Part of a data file
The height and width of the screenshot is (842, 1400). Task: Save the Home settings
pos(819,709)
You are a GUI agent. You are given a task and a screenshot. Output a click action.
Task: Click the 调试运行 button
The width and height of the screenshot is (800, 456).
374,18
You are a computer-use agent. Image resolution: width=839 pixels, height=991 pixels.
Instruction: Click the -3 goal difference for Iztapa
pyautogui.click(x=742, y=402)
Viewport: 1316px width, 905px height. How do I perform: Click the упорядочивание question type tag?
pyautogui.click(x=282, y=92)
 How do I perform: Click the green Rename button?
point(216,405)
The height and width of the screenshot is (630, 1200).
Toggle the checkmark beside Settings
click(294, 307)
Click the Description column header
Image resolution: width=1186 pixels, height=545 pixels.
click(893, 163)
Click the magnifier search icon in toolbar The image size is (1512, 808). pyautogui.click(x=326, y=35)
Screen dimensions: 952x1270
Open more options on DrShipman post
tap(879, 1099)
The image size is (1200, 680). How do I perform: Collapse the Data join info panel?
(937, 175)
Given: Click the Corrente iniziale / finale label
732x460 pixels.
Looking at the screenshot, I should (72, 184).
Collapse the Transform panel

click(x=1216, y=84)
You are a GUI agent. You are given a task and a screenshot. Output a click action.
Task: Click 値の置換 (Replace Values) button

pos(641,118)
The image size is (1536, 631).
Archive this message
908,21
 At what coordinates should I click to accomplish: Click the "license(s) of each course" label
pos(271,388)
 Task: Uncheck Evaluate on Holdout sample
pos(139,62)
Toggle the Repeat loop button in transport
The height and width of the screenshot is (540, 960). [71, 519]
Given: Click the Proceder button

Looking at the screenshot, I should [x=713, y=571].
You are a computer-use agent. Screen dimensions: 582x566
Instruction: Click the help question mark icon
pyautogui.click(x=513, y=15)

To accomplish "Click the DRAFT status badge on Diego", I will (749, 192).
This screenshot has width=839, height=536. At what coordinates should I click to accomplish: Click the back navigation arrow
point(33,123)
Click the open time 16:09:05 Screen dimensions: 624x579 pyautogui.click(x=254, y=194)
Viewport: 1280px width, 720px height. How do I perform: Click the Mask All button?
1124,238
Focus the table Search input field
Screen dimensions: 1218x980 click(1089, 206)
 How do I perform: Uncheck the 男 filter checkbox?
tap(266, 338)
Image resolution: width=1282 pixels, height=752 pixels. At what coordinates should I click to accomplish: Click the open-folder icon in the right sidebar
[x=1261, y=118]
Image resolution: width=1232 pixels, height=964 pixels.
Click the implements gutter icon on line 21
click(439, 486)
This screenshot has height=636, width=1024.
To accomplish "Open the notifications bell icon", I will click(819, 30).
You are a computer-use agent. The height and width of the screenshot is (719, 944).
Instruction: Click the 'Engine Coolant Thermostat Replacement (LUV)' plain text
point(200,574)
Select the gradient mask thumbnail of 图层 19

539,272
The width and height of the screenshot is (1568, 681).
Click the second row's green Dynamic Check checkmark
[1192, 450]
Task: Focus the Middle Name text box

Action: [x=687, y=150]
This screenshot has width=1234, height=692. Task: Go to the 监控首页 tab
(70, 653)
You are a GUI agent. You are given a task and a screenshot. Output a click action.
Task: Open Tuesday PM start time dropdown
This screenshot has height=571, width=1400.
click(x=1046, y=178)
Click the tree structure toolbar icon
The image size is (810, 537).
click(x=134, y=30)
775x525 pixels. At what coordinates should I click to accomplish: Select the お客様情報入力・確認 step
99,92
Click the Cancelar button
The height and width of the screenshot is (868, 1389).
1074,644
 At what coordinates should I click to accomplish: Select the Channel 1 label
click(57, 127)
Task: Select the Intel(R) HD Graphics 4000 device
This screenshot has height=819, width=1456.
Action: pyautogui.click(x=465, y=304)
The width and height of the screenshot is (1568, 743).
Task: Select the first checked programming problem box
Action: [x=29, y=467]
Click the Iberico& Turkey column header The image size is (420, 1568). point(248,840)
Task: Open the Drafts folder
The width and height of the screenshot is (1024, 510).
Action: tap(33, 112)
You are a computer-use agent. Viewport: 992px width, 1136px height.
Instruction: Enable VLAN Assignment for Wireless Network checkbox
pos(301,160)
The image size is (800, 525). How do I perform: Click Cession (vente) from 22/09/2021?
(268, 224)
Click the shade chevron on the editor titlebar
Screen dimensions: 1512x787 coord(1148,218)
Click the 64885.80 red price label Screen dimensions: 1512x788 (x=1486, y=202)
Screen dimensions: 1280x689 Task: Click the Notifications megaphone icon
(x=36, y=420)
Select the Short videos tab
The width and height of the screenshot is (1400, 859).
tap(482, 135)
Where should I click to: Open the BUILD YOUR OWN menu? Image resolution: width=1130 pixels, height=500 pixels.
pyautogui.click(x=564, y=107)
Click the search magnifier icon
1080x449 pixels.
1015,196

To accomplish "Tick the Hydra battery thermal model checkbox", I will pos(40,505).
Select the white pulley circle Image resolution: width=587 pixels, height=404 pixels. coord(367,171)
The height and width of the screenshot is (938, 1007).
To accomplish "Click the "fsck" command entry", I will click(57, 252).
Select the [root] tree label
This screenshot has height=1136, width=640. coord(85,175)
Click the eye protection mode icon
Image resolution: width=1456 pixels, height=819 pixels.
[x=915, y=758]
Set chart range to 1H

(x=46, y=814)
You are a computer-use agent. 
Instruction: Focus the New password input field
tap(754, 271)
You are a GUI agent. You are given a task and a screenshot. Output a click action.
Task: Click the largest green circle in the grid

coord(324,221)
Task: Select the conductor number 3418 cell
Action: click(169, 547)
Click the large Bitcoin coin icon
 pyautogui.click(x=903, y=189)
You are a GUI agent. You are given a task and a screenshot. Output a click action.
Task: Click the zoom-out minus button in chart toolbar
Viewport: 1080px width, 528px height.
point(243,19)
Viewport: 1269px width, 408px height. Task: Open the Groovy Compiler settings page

== Task ==
Reproduce the material above, substituting "interface agent" for "GUI agent" at every occurrence and leaving everything else unchanged.

== Exercise solution ==
The height and width of the screenshot is (842, 1400). Task: Save the Home settings
pos(819,709)
You are a interface agent. You are given a task and a screenshot. Output a click action.
Task: Click the 调试运行 button
The width and height of the screenshot is (800, 456).
374,18
You are a computer-use agent. Image resolution: width=839 pixels, height=991 pixels.
Instruction: Click the -3 goal difference for Iztapa
pyautogui.click(x=742, y=402)
Viewport: 1316px width, 905px height. How do I perform: Click the упорядочивание question type tag?
pyautogui.click(x=282, y=92)
 How do I perform: Click the green Rename button?
point(216,405)
The height and width of the screenshot is (630, 1200).
Toggle the checkmark beside Settings
click(294, 307)
Click the Description column header
Image resolution: width=1186 pixels, height=545 pixels.
click(893, 163)
Click the magnifier search icon in toolbar The image size is (1512, 808). pyautogui.click(x=326, y=35)
Screen dimensions: 952x1270
Open more options on DrShipman post
tap(879, 1099)
The image size is (1200, 680). How do I perform: Collapse the Data join info panel?
(937, 175)
Given: Click the Corrente iniziale / finale label
732x460 pixels.
Looking at the screenshot, I should (72, 184).
Collapse the Transform panel

click(x=1216, y=84)
You are a interface agent. You are given a task and a screenshot. Output a click action.
Task: Click 値の置換 (Replace Values) button

pos(641,118)
The image size is (1536, 631).
Archive this message
908,21
 At what coordinates should I click to accomplish: Click the "license(s) of each course" label
pos(271,388)
 Task: Uncheck Evaluate on Holdout sample
pos(139,62)
Toggle the Repeat loop button in transport
The height and width of the screenshot is (540, 960). [71, 519]
Given: Click the Proceder button

Looking at the screenshot, I should [x=713, y=571].
You are a computer-use agent. Screen dimensions: 582x566
Instruction: Click the help question mark icon
pyautogui.click(x=513, y=15)

To accomplish "Click the DRAFT status badge on Diego", I will (749, 192).
This screenshot has width=839, height=536. At what coordinates should I click to accomplish: Click the back navigation arrow
point(33,123)
Click the open time 16:09:05 Screen dimensions: 624x579 pyautogui.click(x=254, y=194)
Viewport: 1280px width, 720px height. How do I perform: Click the Mask All button?
1124,238
Focus the table Search input field
Screen dimensions: 1218x980 click(1089, 206)
 How do I perform: Uncheck the 男 filter checkbox?
tap(266, 338)
Image resolution: width=1282 pixels, height=752 pixels. At what coordinates should I click to accomplish: Click the open-folder icon in the right sidebar
[x=1261, y=118]
Image resolution: width=1232 pixels, height=964 pixels.
Click the implements gutter icon on line 21
click(439, 486)
This screenshot has height=636, width=1024.
To accomplish "Open the notifications bell icon", I will click(819, 30).
You are a computer-use agent. The height and width of the screenshot is (719, 944).
Instruction: Click the 'Engine Coolant Thermostat Replacement (LUV)' plain text
point(200,574)
Select the gradient mask thumbnail of 图层 19

539,272
The width and height of the screenshot is (1568, 681).
Click the second row's green Dynamic Check checkmark
[1192, 450]
Task: Focus the Middle Name text box

Action: [x=687, y=150]
This screenshot has width=1234, height=692. Task: Go to the 监控首页 tab
(70, 653)
You are a interface agent. You are given a task and a screenshot. Output a click action.
Task: Open Tuesday PM start time dropdown
This screenshot has height=571, width=1400.
click(x=1046, y=178)
Click the tree structure toolbar icon
The image size is (810, 537).
click(x=134, y=30)
775x525 pixels. At what coordinates should I click to accomplish: Select the お客様情報入力・確認 step
99,92
Click the Cancelar button
The height and width of the screenshot is (868, 1389).
1074,644
 At what coordinates should I click to accomplish: Select the Channel 1 label
click(57, 127)
Task: Select the Intel(R) HD Graphics 4000 device
This screenshot has height=819, width=1456.
Action: pyautogui.click(x=465, y=304)
The width and height of the screenshot is (1568, 743).
Task: Select the first checked programming problem box
Action: [x=29, y=467]
Click the Iberico& Turkey column header The image size is (420, 1568). point(248,840)
Task: Open the Drafts folder
The width and height of the screenshot is (1024, 510).
Action: tap(33, 112)
You are a computer-use agent. Viewport: 992px width, 1136px height.
Instruction: Enable VLAN Assignment for Wireless Network checkbox
pos(301,160)
The image size is (800, 525). How do I perform: Click Cession (vente) from 22/09/2021?
(268, 224)
Click the shade chevron on the editor titlebar
Screen dimensions: 1512x787 coord(1148,218)
Click the 64885.80 red price label Screen dimensions: 1512x788 (x=1486, y=202)
Screen dimensions: 1280x689 Task: Click the Notifications megaphone icon
(x=36, y=420)
Select the Short videos tab
The width and height of the screenshot is (1400, 859).
tap(482, 135)
Where should I click to: Open the BUILD YOUR OWN menu? Image resolution: width=1130 pixels, height=500 pixels.
pyautogui.click(x=564, y=107)
Click the search magnifier icon
1080x449 pixels.
1015,196

To accomplish "Tick the Hydra battery thermal model checkbox", I will pos(40,505).
Select the white pulley circle Image resolution: width=587 pixels, height=404 pixels. coord(367,171)
The height and width of the screenshot is (938, 1007).
To accomplish "Click the "fsck" command entry", I will click(57, 252).
Select the [root] tree label
This screenshot has height=1136, width=640. coord(85,175)
Click the eye protection mode icon
Image resolution: width=1456 pixels, height=819 pixels.
[x=915, y=758]
Set chart range to 1H

(x=46, y=814)
You are a computer-use agent. 
Instruction: Focus the New password input field
tap(754, 271)
You are a interface agent. You are given a task and a screenshot. Output a click action.
Task: Click the largest green circle in the grid

coord(324,221)
Task: Select the conductor number 3418 cell
Action: click(169, 547)
Click the large Bitcoin coin icon
 pyautogui.click(x=903, y=189)
You are a interface agent. You are given a task and a screenshot. Output a click action.
Task: Click the zoom-out minus button in chart toolbar
Viewport: 1080px width, 528px height.
point(243,19)
Viewport: 1269px width, 408px height. Task: Open the Groovy Compiler settings page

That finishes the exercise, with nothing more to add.